Outer.create_module() # => "Hello from inner!"
Outer.Inner.greet() # => "Hello from inner!" (accessible!)

# Check module exports
Example.module_info(:exports) # => [hello: 0, module_info: 0, module_info: 1]

# Module defined with Macro
defmodule Dynamic do
  Module.register_attribute(__MODULE__, :custom_attr, persist: true)
  @custom_attr "custom value"

  def get_attr do
    @custom_attr
  end
end

Dynamic.get_attr() # => "custom value"

Key Takeaway: Modules compile to BEAM bytecode when defined. Module attributes are compile-time constants. Use Code.ensure_loaded?/1 to check loading status. In production, modules are compiled once; in IEx, redefinition is allowed for development.

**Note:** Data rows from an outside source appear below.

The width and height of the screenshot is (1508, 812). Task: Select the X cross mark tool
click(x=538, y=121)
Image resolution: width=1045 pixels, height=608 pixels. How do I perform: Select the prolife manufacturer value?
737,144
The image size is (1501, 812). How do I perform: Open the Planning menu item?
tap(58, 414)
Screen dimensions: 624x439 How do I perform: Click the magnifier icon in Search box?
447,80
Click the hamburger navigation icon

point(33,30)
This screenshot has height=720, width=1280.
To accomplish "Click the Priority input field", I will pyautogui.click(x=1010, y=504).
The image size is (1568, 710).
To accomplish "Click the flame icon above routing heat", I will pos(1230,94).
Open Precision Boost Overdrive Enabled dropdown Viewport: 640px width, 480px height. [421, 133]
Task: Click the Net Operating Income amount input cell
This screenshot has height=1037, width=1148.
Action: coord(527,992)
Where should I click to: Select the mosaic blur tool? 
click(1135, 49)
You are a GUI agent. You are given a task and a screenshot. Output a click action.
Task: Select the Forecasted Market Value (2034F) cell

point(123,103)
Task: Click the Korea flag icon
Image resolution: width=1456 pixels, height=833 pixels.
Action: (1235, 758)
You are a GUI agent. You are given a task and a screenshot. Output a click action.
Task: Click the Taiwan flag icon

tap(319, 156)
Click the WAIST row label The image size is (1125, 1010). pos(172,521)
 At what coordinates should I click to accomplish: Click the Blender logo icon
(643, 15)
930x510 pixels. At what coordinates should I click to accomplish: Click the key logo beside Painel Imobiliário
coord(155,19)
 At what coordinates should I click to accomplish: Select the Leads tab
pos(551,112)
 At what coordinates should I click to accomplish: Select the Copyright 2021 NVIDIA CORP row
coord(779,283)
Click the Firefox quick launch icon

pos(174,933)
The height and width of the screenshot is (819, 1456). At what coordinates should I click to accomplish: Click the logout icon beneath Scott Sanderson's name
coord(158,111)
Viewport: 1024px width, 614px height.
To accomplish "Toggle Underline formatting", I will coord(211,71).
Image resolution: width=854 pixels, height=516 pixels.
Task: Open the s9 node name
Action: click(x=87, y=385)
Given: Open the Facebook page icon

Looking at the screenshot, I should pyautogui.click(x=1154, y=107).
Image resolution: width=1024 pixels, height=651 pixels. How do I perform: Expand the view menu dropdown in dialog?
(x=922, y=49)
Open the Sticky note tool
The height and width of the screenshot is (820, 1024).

Why It Matters: Ranges are memory-efficient iterators that don’t materialize elements until consumed. 1..1_000_000 creates a tiny struct, not a million-element list. In production, this enables pagination (Enum.slice(1..total_pages, start, length)) and lazy batch processing where Stream.chunk_every(1..billion, 10_000) processes data in constant memory, unlike languages where range(billion) allocates gigabytes upfront.


Example 24: IEx Basics and Helpers

IEx (Interactive Elixir) is the REPL for running Elixir code interactively. It provides helpers for documentation, introspection, compilation, and debugging.

Code:

# Basic IEx helpers (run in IEx)

# h - Help for modules and functions
h(Enum) # => Shows documentation for Enum module
h(Enum.map) # => Shows documentation for Enum.map/2
h(Enum.map/2) # => Same, explicit arity

# i - Information about data types
i(42) # => Shows: Term: 42, Data type: Integer, Reference modules: Integer
i("hello") # => Shows: Term: "hello", Data type: BitString (binary)
i([1, 2, 3]) # => Shows: Term: [1, 2, 3], Data type: List

# v - Retrieve previous results
1 + 1 # => 2
v(1) # => 2 (gets result from line 1)
v(1) * 10 # => 20

v() # => Gets last result
v(-1) # => Same as v()
v(-2) # => Second-to-last result

# c - Compile file
# c("path/to/file.ex") # => Compiles and loads module

# r - Recompile module
# r(MyModule) # => Recompiles module from source

# s - Print spec information
defmodule TypedModule do
  @spec add(integer(), integer()) :: integer()
  def add(a, b), do: a + b
end

# s(TypedModule.add) # => Shows type spec

# t - Print types
# t(String) # => Shows String types

# b - Print callbacks
# b(GenServer) # => Shows GenServer callbacks

# exports - List module functions
exports(Enum) # => Lists all Enum functions: [at: 2, count: 1, ...]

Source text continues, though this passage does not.